● **YOUR INSTRUCTIONS**:
Copy the data that appears below exactly. Drop the pictures.

● **Data excerpts**:
######
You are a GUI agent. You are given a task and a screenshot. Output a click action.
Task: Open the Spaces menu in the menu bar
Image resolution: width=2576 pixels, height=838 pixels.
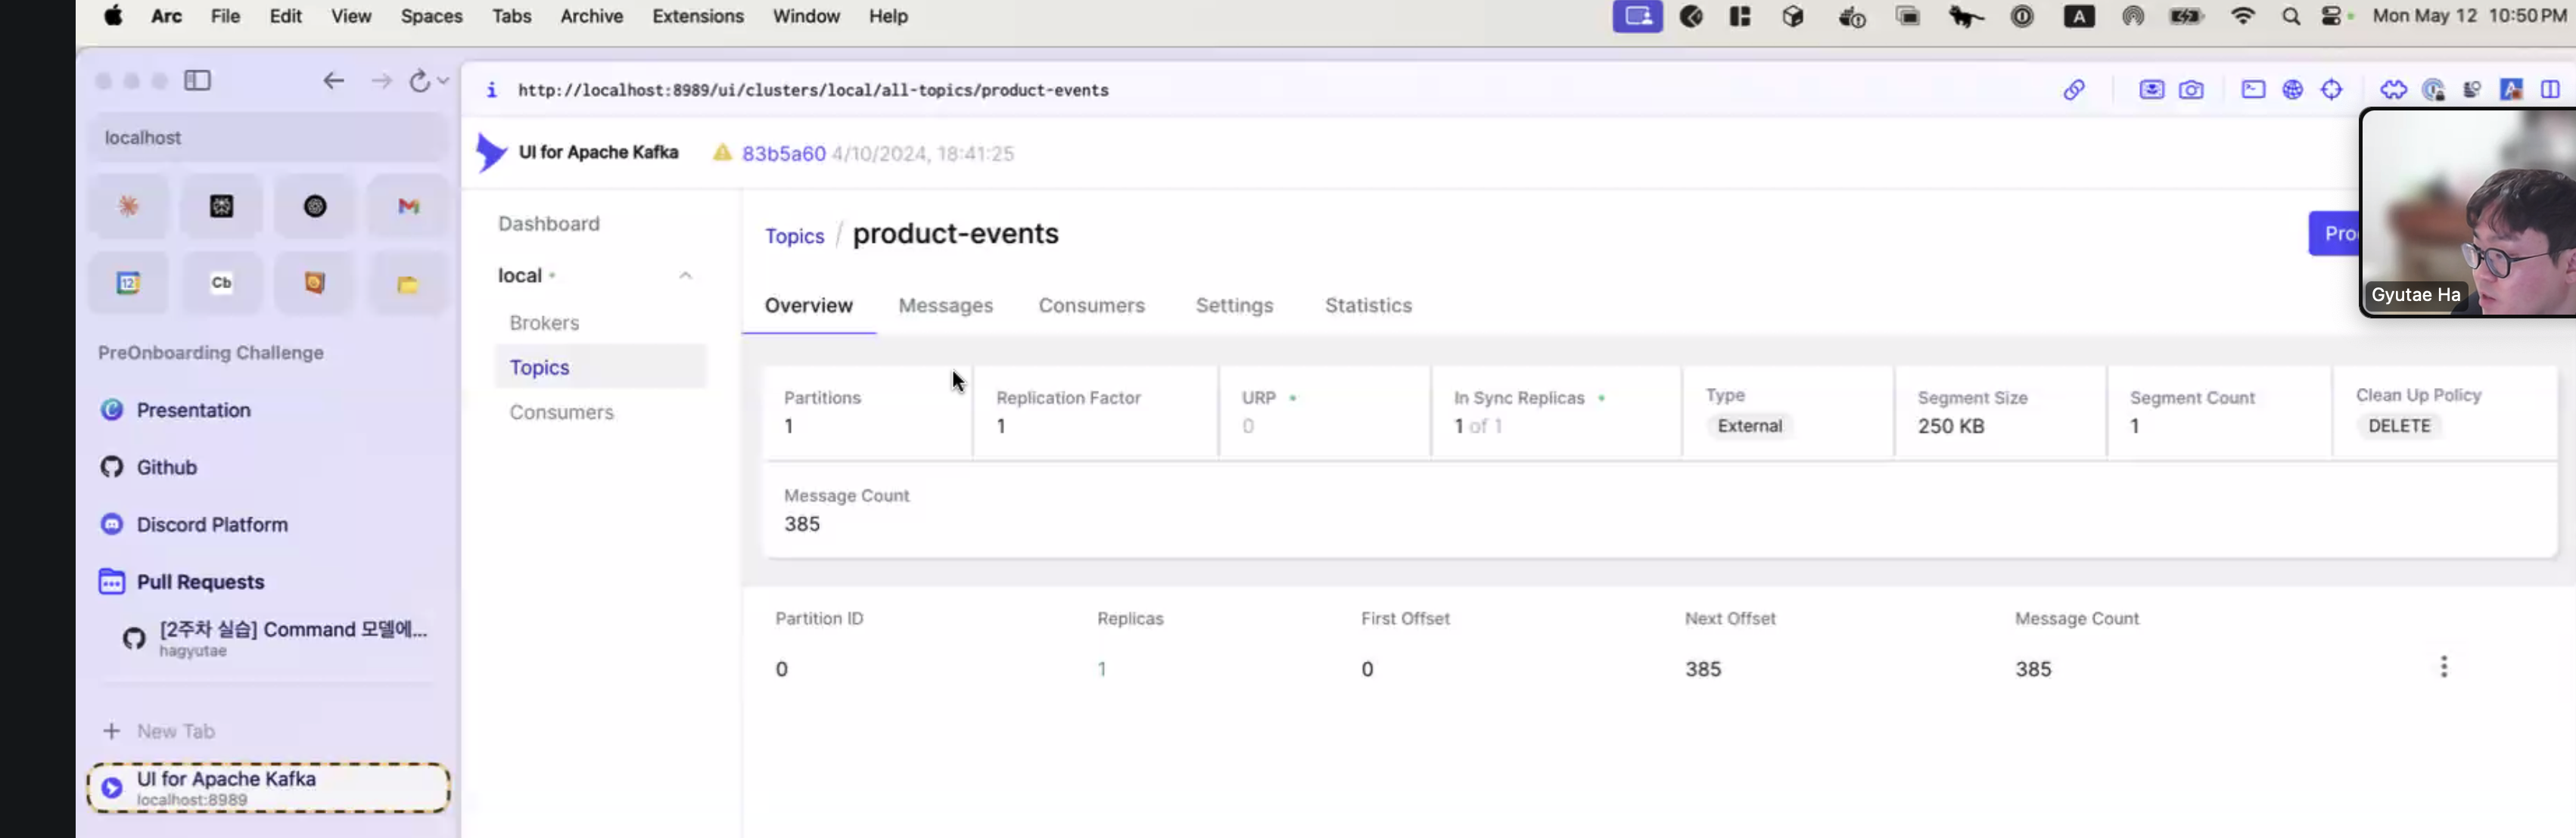click(x=431, y=16)
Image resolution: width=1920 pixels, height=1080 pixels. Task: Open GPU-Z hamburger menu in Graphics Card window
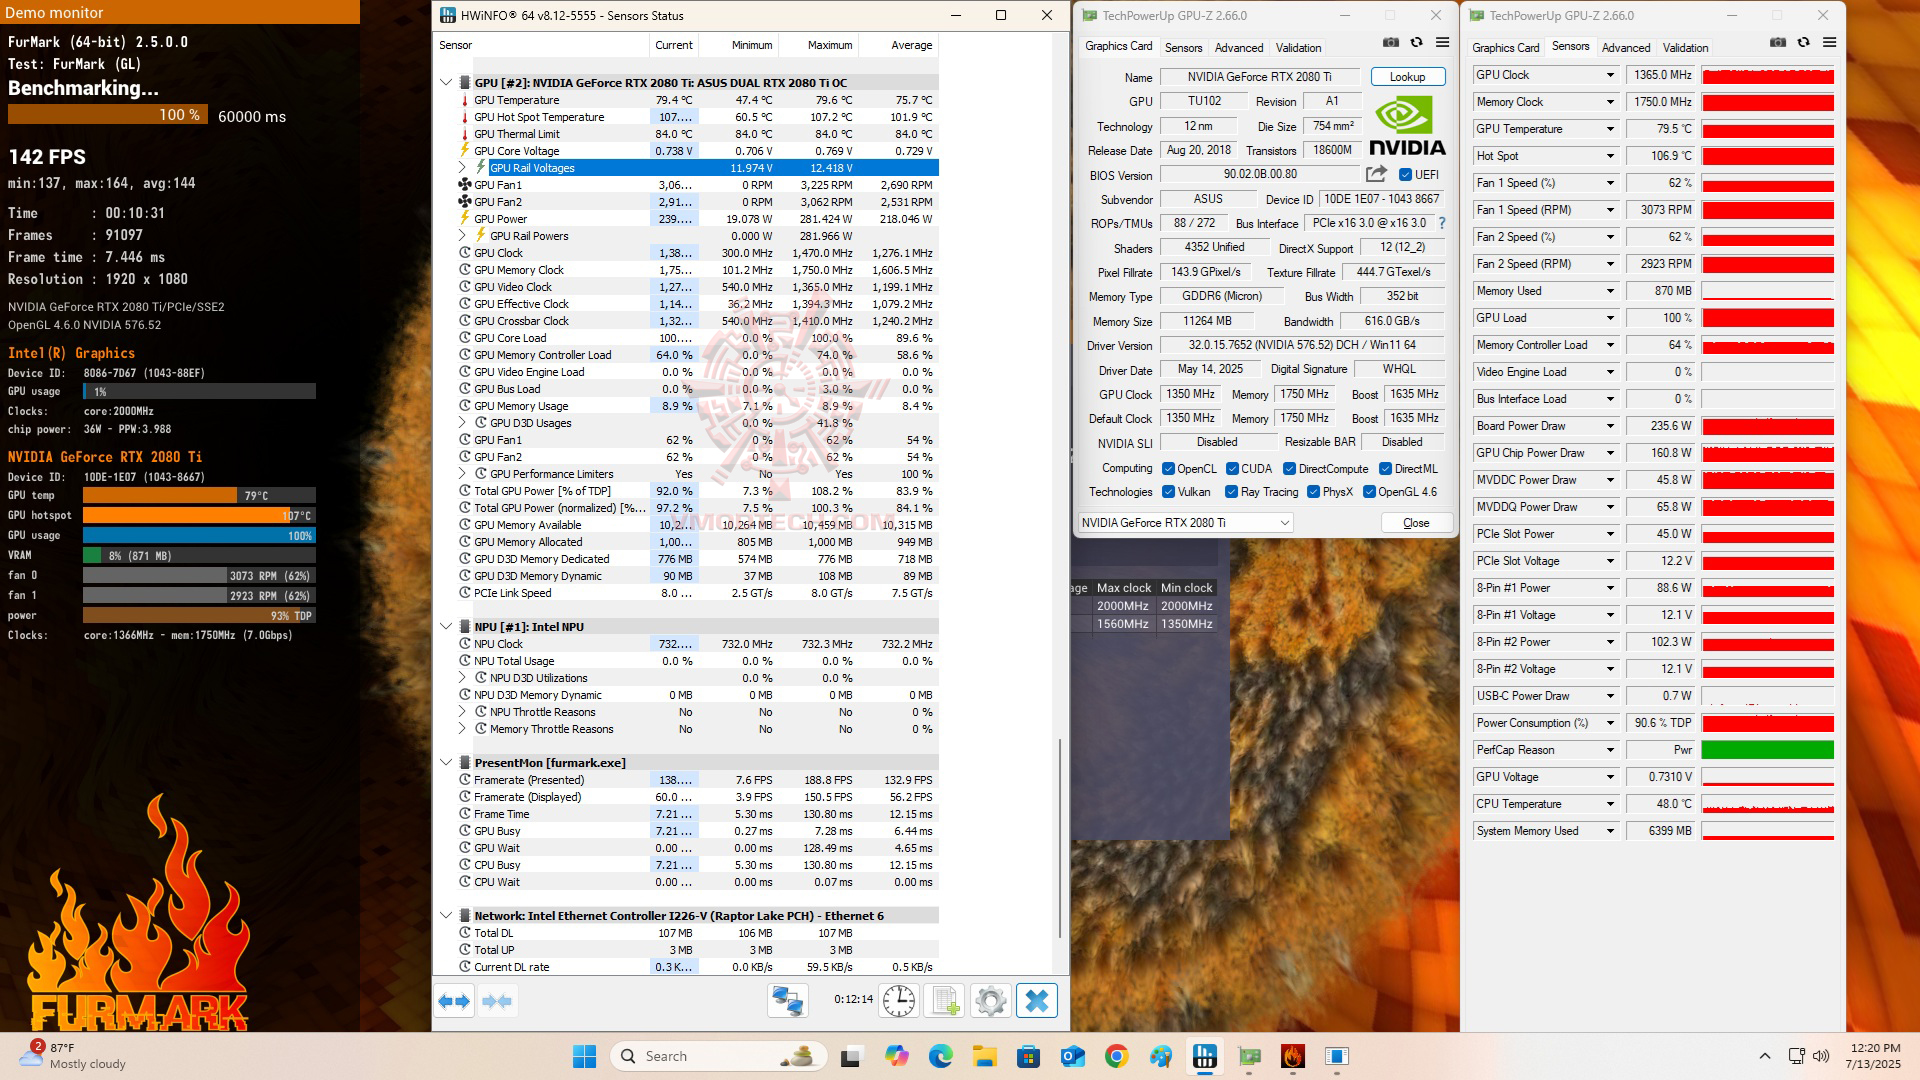(x=1442, y=43)
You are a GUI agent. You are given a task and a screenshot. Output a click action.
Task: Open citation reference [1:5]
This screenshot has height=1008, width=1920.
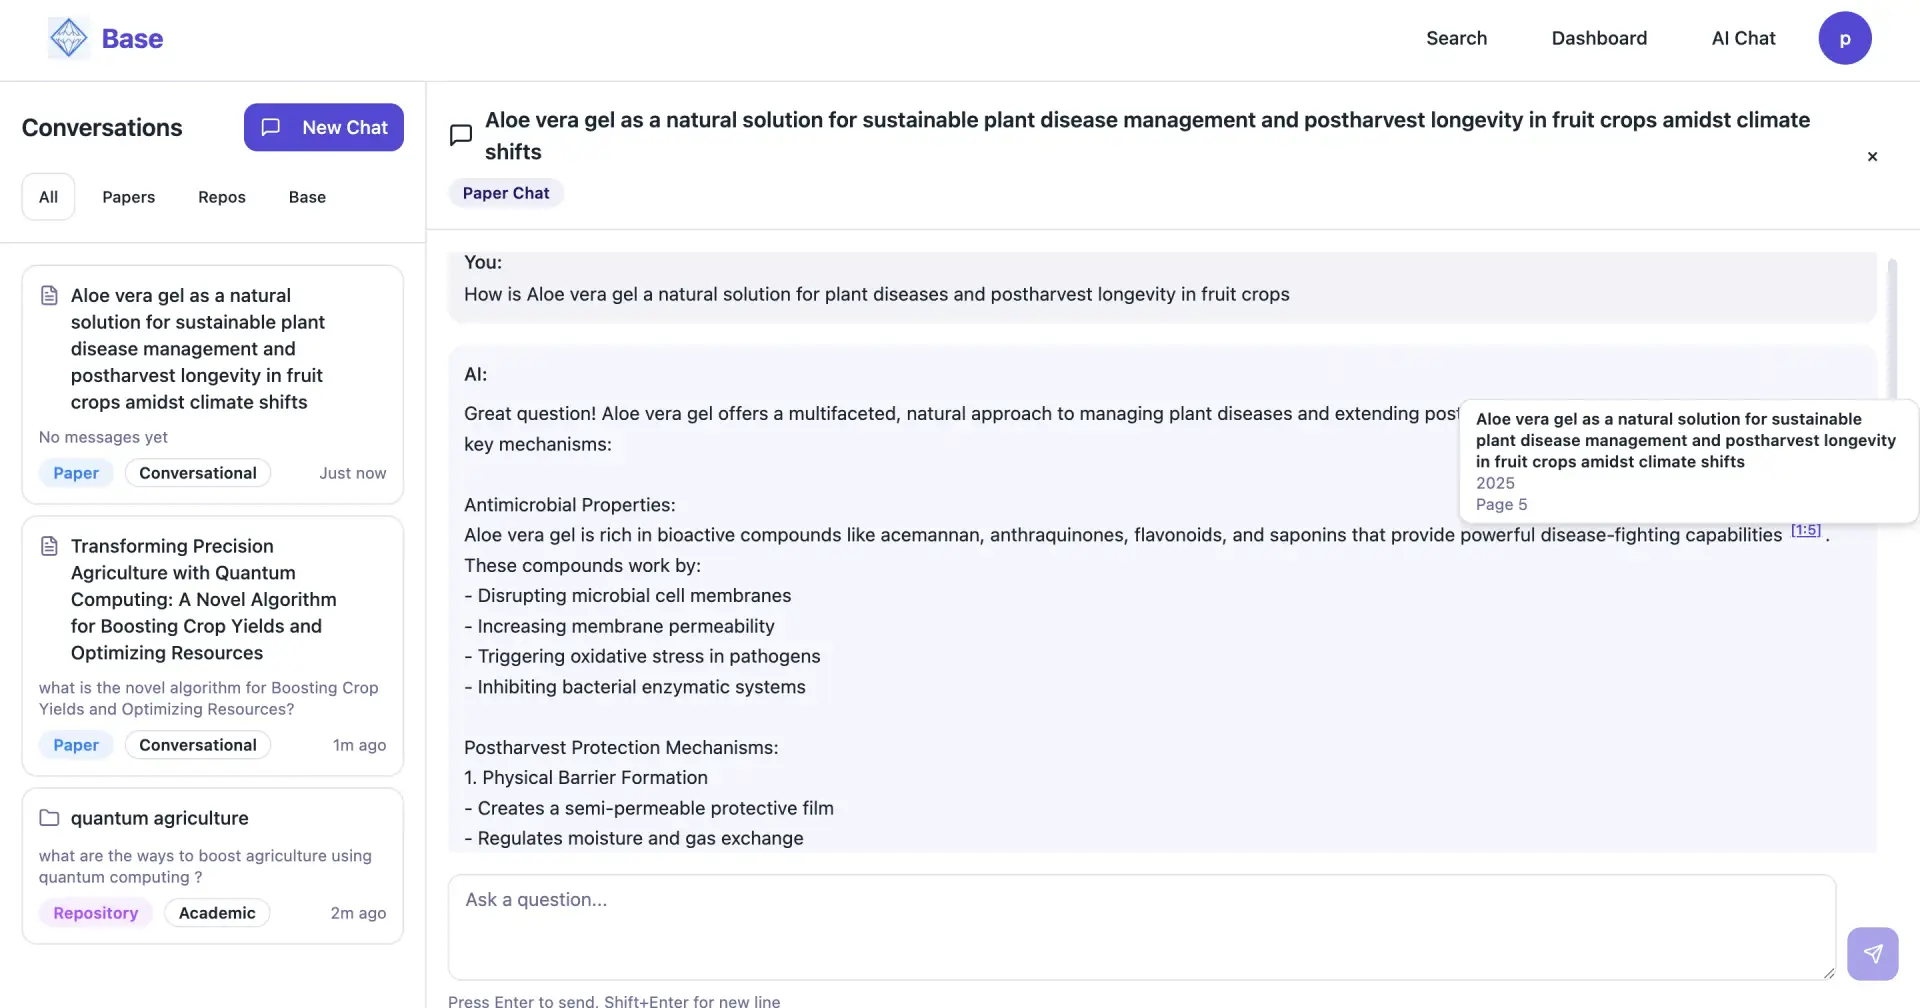pos(1806,529)
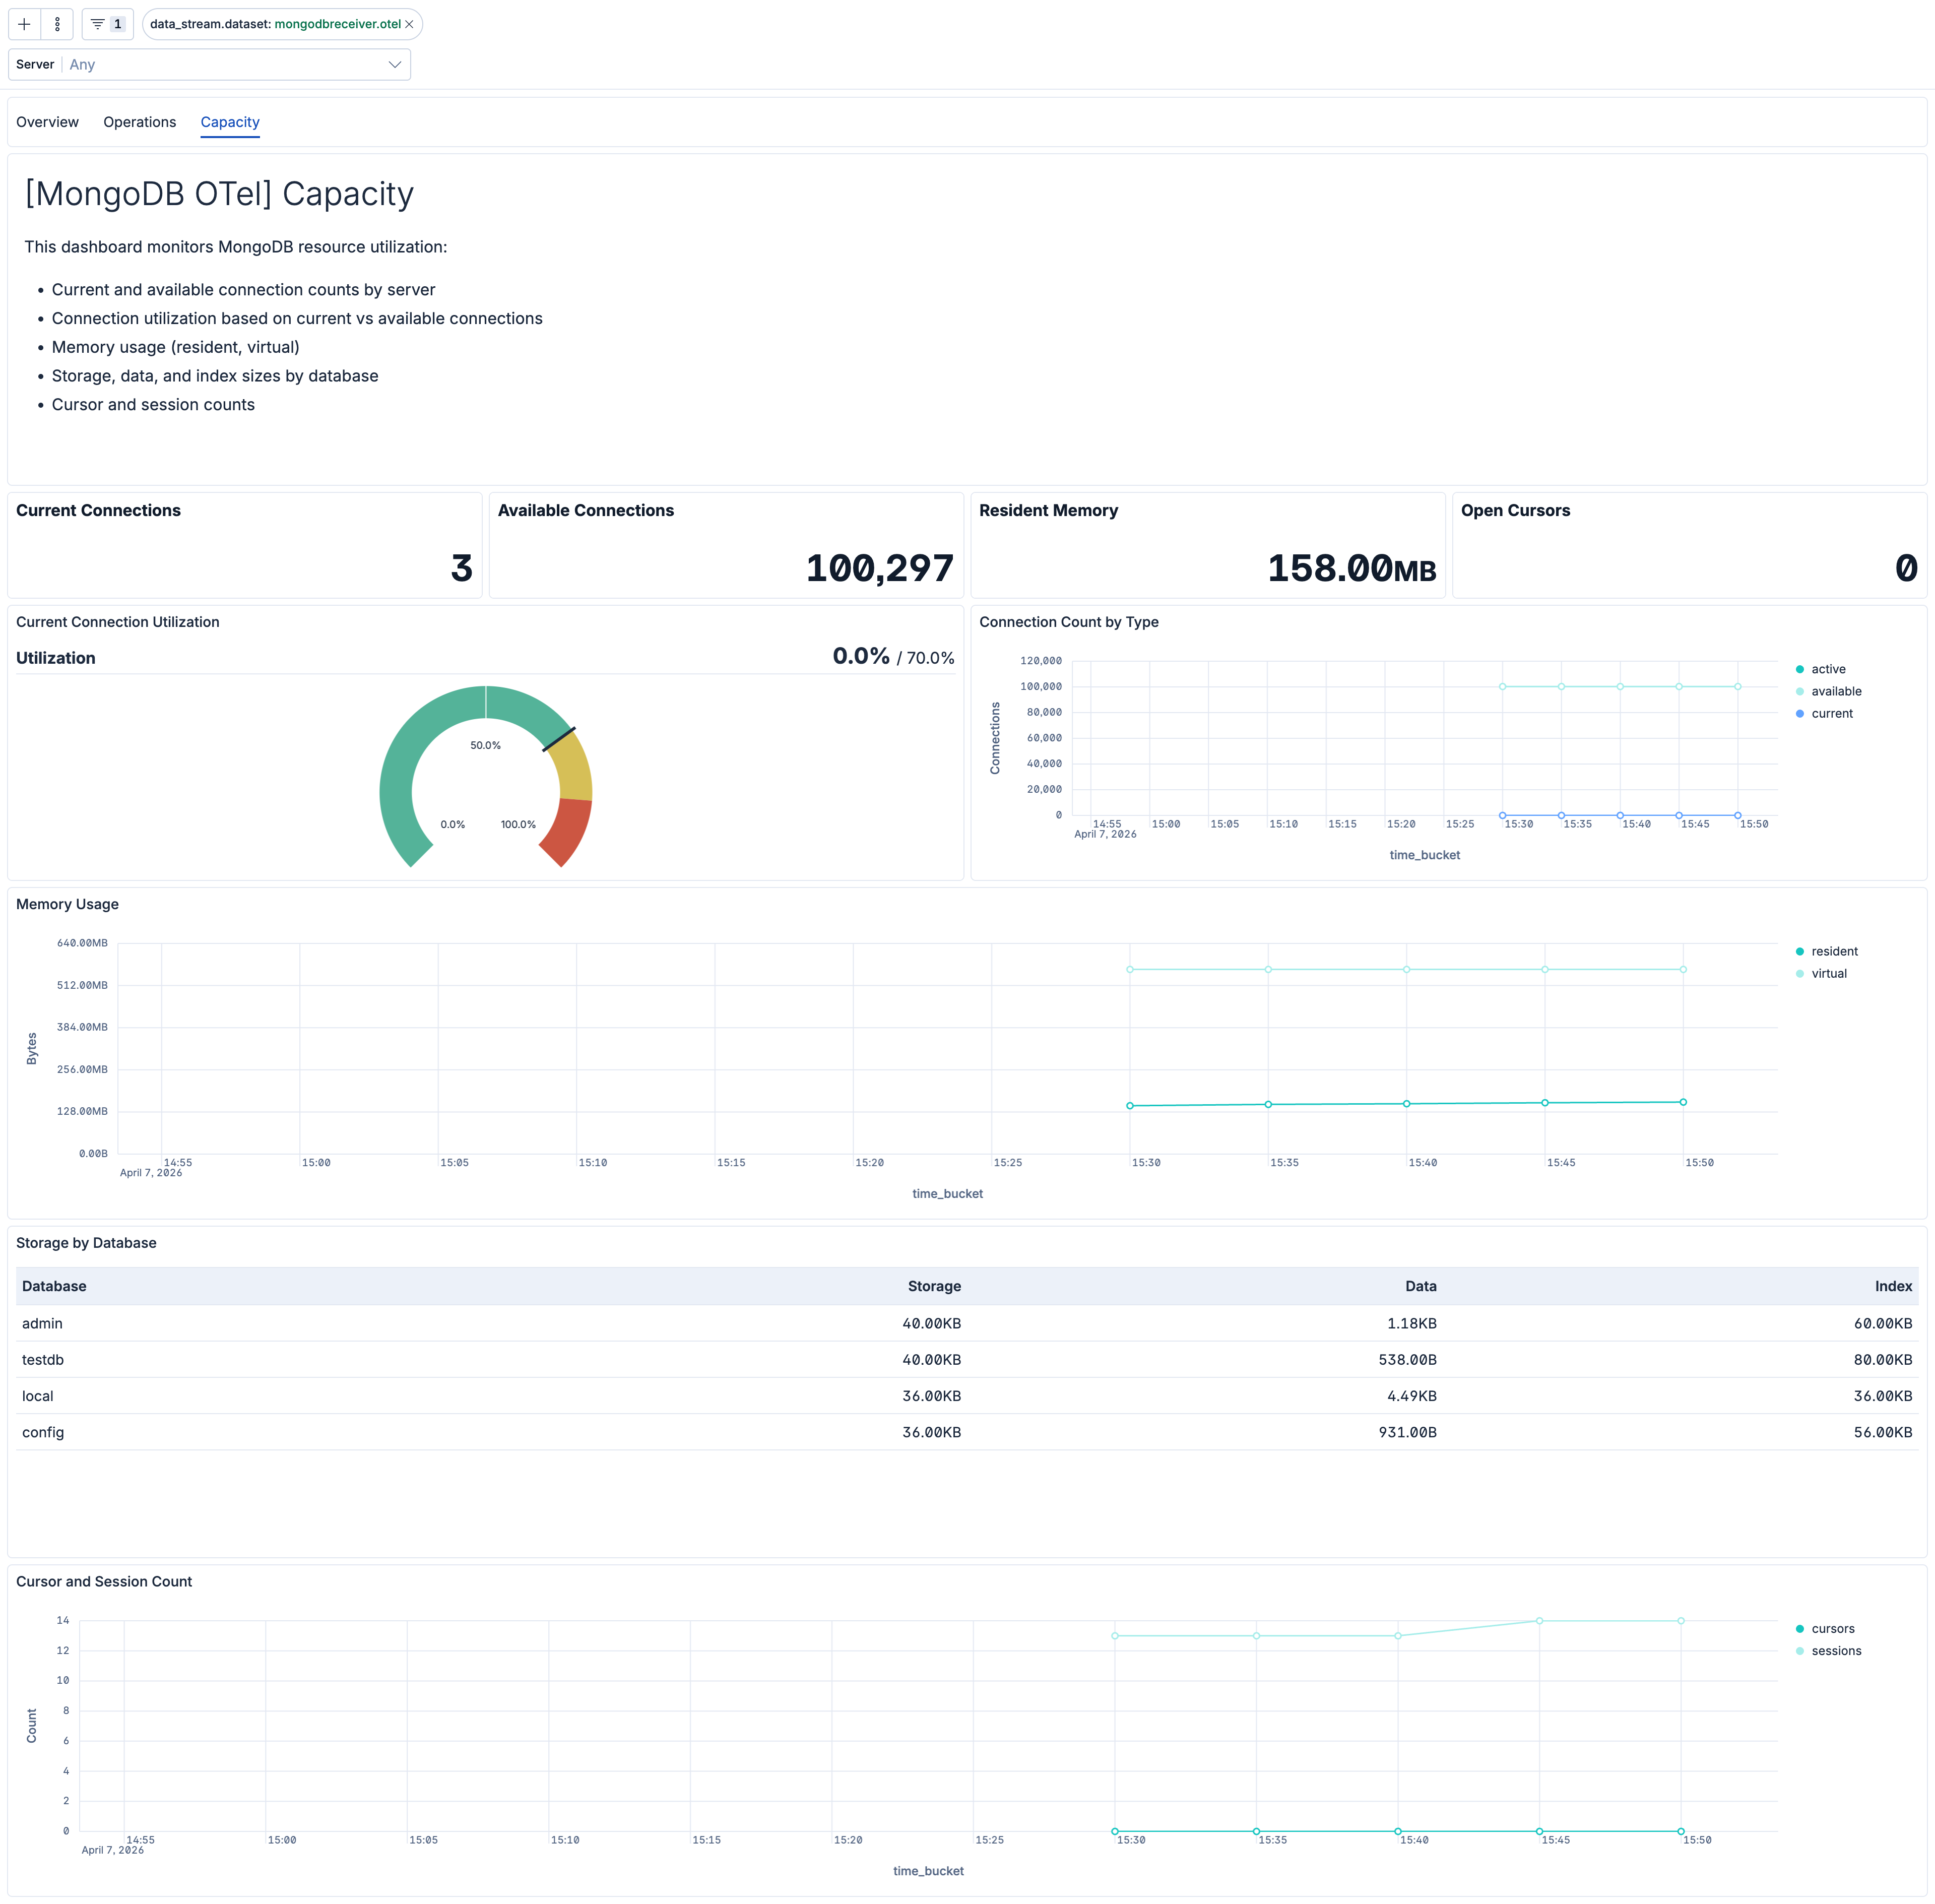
######
● **EXERCISE SOLUTION**:
You are a GUI agent. You are given a task and a screenshot. Output a click action.
Task: Open the Spaces menu in the menu bar
Image resolution: width=2576 pixels, height=838 pixels.
click(x=431, y=16)
Image resolution: width=1920 pixels, height=1080 pixels. Task: Open GPU-Z hamburger menu in Graphics Card window
(x=1442, y=43)
You are a GUI agent. You are given a task and a screenshot. Output a click action.
Task: Open citation reference [1:5]
This screenshot has height=1008, width=1920.
pos(1806,529)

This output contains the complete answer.